The method of word-based insertion.This method is by establishing the feature representation model based on deep learning, and training is multi-lingual Kind term vector.This method combination context accurately obtains semantic information, and feature is made to obtain specifically indicating very much.
One main difficulty of multilingual text classification is multilingual text representation, it is therefore proposed that a kind of new is multilingual Text representation and neural network model, solve the problems, such as languages.
Summary of the invention
For the problems mentioned above in the background art, the invention discloses a kind of fusion subject information and BiLSTM-CNN Multilingual file classification method, be able to solve languages problem.
A kind of multilingual file classification method merging subject information and BiLSTM-CNN, comprising the following steps:
1) Parallel Corpus is constructed towards the multilingual parallel corpora of English in collecting;
2) languages text each in corpus is pre-processed;
3) term vector of each languages of word embedded technology training is utilized;
4) each languages text subject vector is extracted using topic model;
5) it builds suitable for multilingual neural network model, and merges subject information, carry out multilingual text representation.
Preferably, when constructing multilingual Parallel Corpus in the step 1), towards 13 classes of three kinds of languages of English in collection Other scientific and technical literature abstract, the multilingual Parallel Corpus of content construction alignment;
Preferably, when handling each languages text in the step 2), detailed process is as follows:
S1: for Chinese corpus, building includes the scieintific and technical dictionary of biology, medicine, physics profession term, as The preference of participle is added in dictionary for word segmentation, optimizes Chinese word segmentation effect;
S2: extracting the stem of English word to English corpus, i.e., English word is reduced into its stem indicates;
S3: to needing to remove termination suffix and conjunction towards literary corpus, pronouns, general term for nouns, numerals and measure words and predicate are left;
Preferably, the term vector that each languages are trained in the step 3), is obtained using the CBOW model training of Word2vec The term vector that dimension is 220;
Preferably, the method that theme vector uses latent semantic analysis is extracted in the step 4), respectively to different language Text Feature Extraction its theme vector;
Preferably, it is built in the step 5) suitable for multilingual neural network model, the neural network model It is divided into three submodels, Chinese neural network model, English neural network model and Chao Wen neural network model, each submodel Neural network structure having the same, while the text of training different language obtains different model parameters, three submodels exist Finally cascade obtains complete neural network model, realizes multilingual text classification;
Preferably, in the step 5) Artificial Neural Network Structures of fusion subject information be divided into input layer, BiLSTM layers, CNN layers, full articulamentum and output layer.

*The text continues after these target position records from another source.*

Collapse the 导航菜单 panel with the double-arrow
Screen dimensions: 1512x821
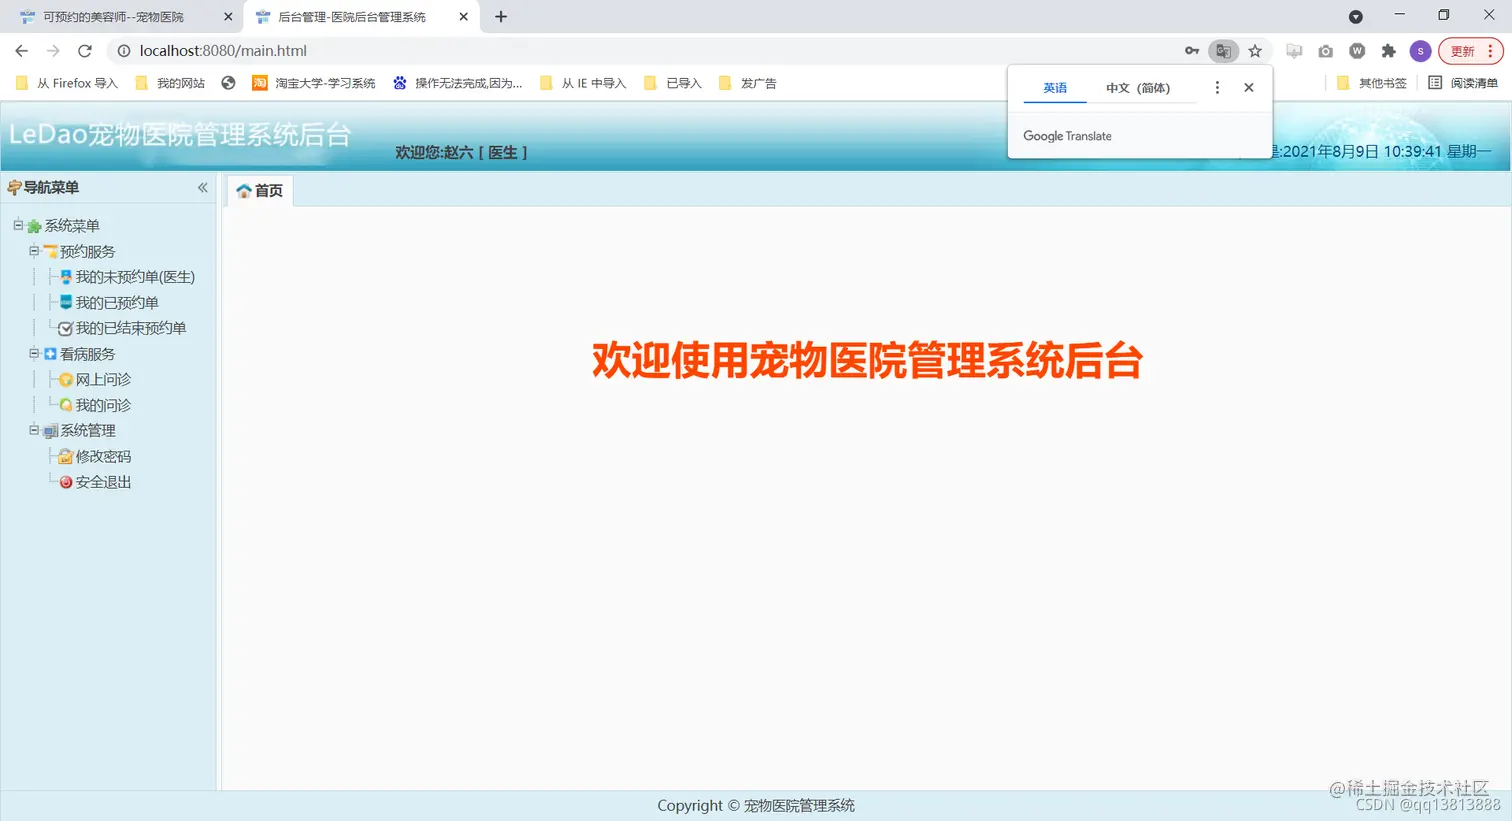[202, 187]
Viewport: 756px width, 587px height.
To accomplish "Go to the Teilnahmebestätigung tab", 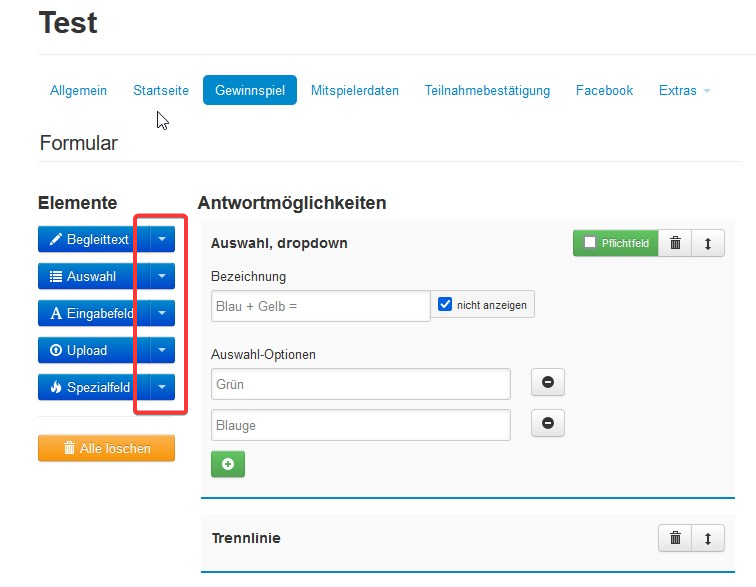I will tap(487, 90).

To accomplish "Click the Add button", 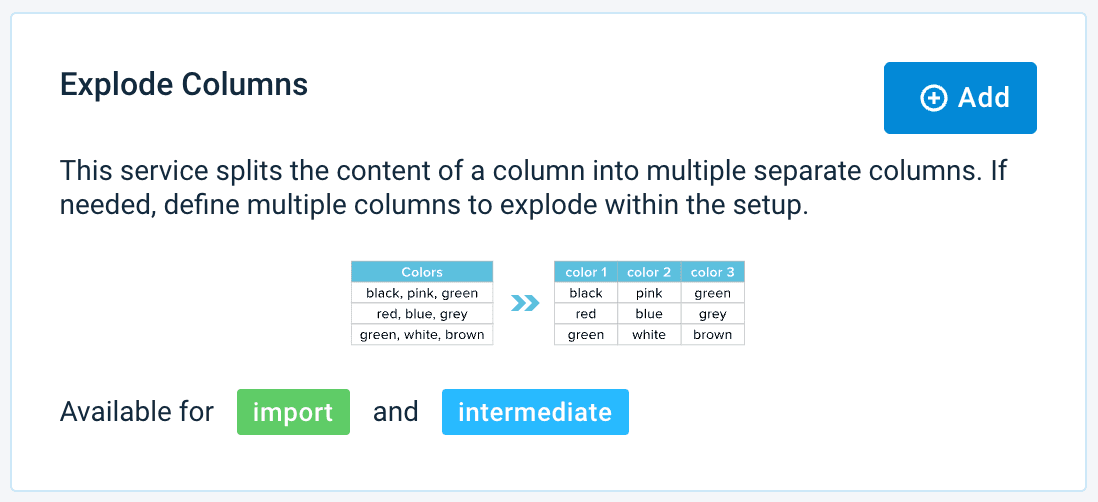I will tap(960, 98).
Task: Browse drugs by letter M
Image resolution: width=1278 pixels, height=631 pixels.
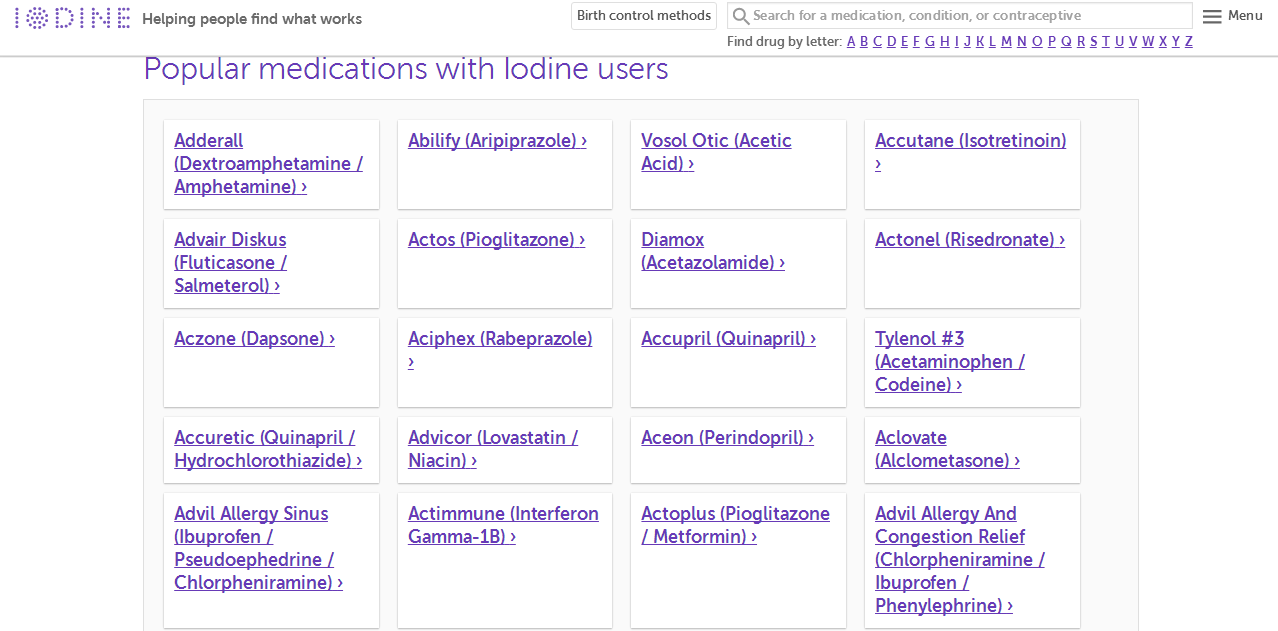Action: (x=1006, y=42)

The utility model has the advantages that
1) present invention efficiently solves the problems, such as languages, does not need by external resource, and each languages train alone the mind of oneself Through network model, each languages semantic information is accurately utilized, obtaining validity feature indicates, has certain versatility.
2) present invention indicates text using the feature that model group cooperation is text, obtains text time and two, space The text information of dimension, more accurately expresses text semantic.
3) present invention makes full use of subject information, is extracted the theme vector of each languages, in conjunction with text subject information and language Adopted information improves the accuracy of text modeling.
Detailed description of the invention
In order to more clearly explain the embodiment of the invention or the technical proposal in the existing technology, to embodiment or will show below There is attached drawing needed in technical description to be briefly described, it should be apparent that, the accompanying drawings in the following description is only this Some embodiments of invention for those of ordinary skill in the art without creative efforts, can be with It obtains other drawings based on these drawings.
Fig. 1: overall flow block diagram of the present invention;
Fig. 2: Text Pretreatment flow chart of the present invention;
Fig. 3: neural network model figure of the present invention.
Specific embodiment
In order to make the object, technical scheme and advantages of the embodiment of the invention clearer, below in conjunction with the embodiment of the present invention In attached drawing, technical scheme in the embodiment of the invention is clearly and completely described, it is clear that described embodiment is A part of the embodiment of the present invention, instead of all the embodiments.Based on the embodiments of the present invention, those of ordinary skill in the art Every other embodiment obtained without creative efforts, shall fall within the protection scope of the present invention.
The environment configurations of this example are as follows: Windows makees system, and CPU frequency 3.30GHZ inside saves as 16GB, programming language For Python, deep learning frame is Tensorflow, is completed at Integrated Development Environment PyCharm.
As shown in Figure 1, the specific implementation step of this algorithm are as follows:
Step 1: constructing Parallel Corpus towards the multilingual parallel corpora of English in collecting first;
Step 2: languages text each in corpus is pre-processed;
Step 3: utilizing the term vector of each languages of word embedded technology training;
Step 4: extracting each languages text subject vector using topic model;
Step 5: building suitable for multilingual neural network model, and merge subject information, carry out multilingual text table Show.
In above-mentioned steps 1, China and Britain are compiled towards scientific and technical literature summary texts, 32688 texts of every kind of languages are total 98064 texts are divided into 13 classifications, construct multilingual Parallel Corpus.
In above-mentioned steps 2, the text being collected into is pre-processed, due to the text information comprising three kinds of languages, so Point languages are pre-processed, and specific steps are as shown in Figure 2:
Step 2.1, for Chinese corpus, stop words is removed, is segmented, building includes the professional art such as biology, medicine, physics The scieintific and technical dictionary of language is added in dictionary for word segmentation as the preference of participle, optimizes Chinese word segmentation effect.
Step 2.2, to English corpus, by capitalization lower, and the stem of English word is extracted, i.e., will English word is reduced into the expression of its stem.
Step 2.3, it needs to remove termination suffix and conjunction etc. to towards literary corpus, leaves pronouns, general term for nouns, numerals and measure words and predicate.
By above step, the multilingual text in corpus is pre-processed, building experiment text set.
In step 3, each languages train alone its term vector, using the CBOW model of Word2vec, and have ignored in text Vocabulary of the word frequency less than 10.CBOW model is to predict centre word by the word of front and back, is three layers of processing model, is respectively as follows:
Input layer: Vu, wherein
Projection layer:
Output layer corresponds to a Huffman tree, and leaf node is the word in sample, and n omicronn-leaf child node is virtual nodes, and It is non-real to be assigned with space.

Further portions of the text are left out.